Mais les ouvriers viennent en masse, à pied. Une grève des mineurs venait de commen­cer à Jemeppe. Le bourg­mestre s’apprêtait à souper avec Liszt, le grand musi­cien était en tour­née à Liège. Il a à peine le temps d’avaler quelques huîtres qu’on l’appelle d’urgence. Les mani­fes­tants sont bien plus nombreux que prévu. Haran­gués par Edouard Wage­ner qui appelle les crèves de faim à se servir, ils passent à l’action. Le premier commerce atta­qué est une boulan­ge­rie. Le cortège se disloque et ravage quelques rues commer­çantes puis se réunit place Delcour, à l’extérieur d’une salle déjà pleine où des orateurs socia­listes modé­rés appellent au calme tandis que les anar­chistes reven­diquent une action violente et saluent la Commune.

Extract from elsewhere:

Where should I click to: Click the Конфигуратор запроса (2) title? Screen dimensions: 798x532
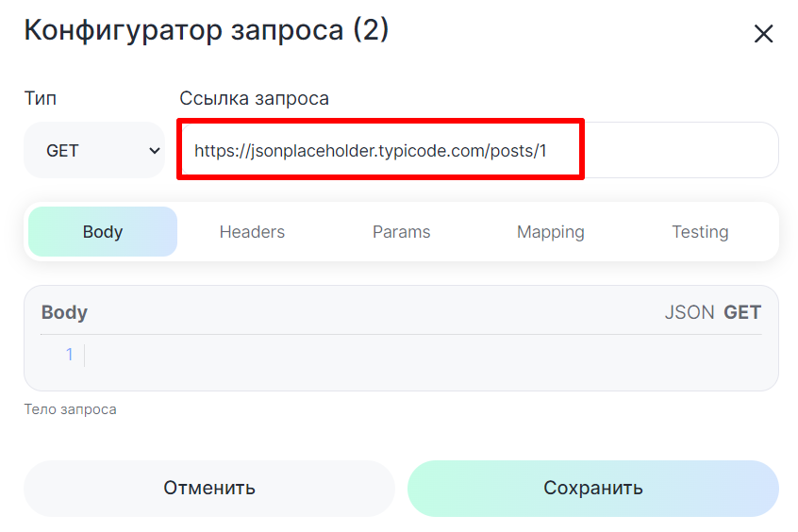pyautogui.click(x=207, y=30)
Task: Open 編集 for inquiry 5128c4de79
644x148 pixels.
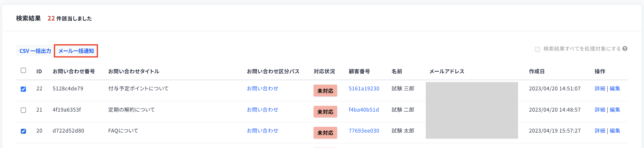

La garde civique bat le tambour et rassemble ses unités. Les gardes civiques étaient des volon­taires recru­tés dans la bour­geoi­sie et la petite bour­geoi­sie qui s’entrainaient le dimanche et devait suppléer aux forces de l’ordre et à l’armée. Elle est inopé­rante. Arri­vée par le pont de Commerce (aujourd’hui Kennedy), elle est bloquée rue des Pitteurs. Les émeu­tiers repassent le pont des Arches et pour­suivent leurs pillages au centre-ville ciblant cafés et restau­rants jusqu’au ­Trink-Hall. La garni­son de la Cita­delle entre en jeu. C’est l’armée qui se charge de la répres­sion. Les réver­bères restent allu­més toute la nuit. La foule se disperse. Wage­ner prend le train pour Hers­tal où il sera arrêté le matin.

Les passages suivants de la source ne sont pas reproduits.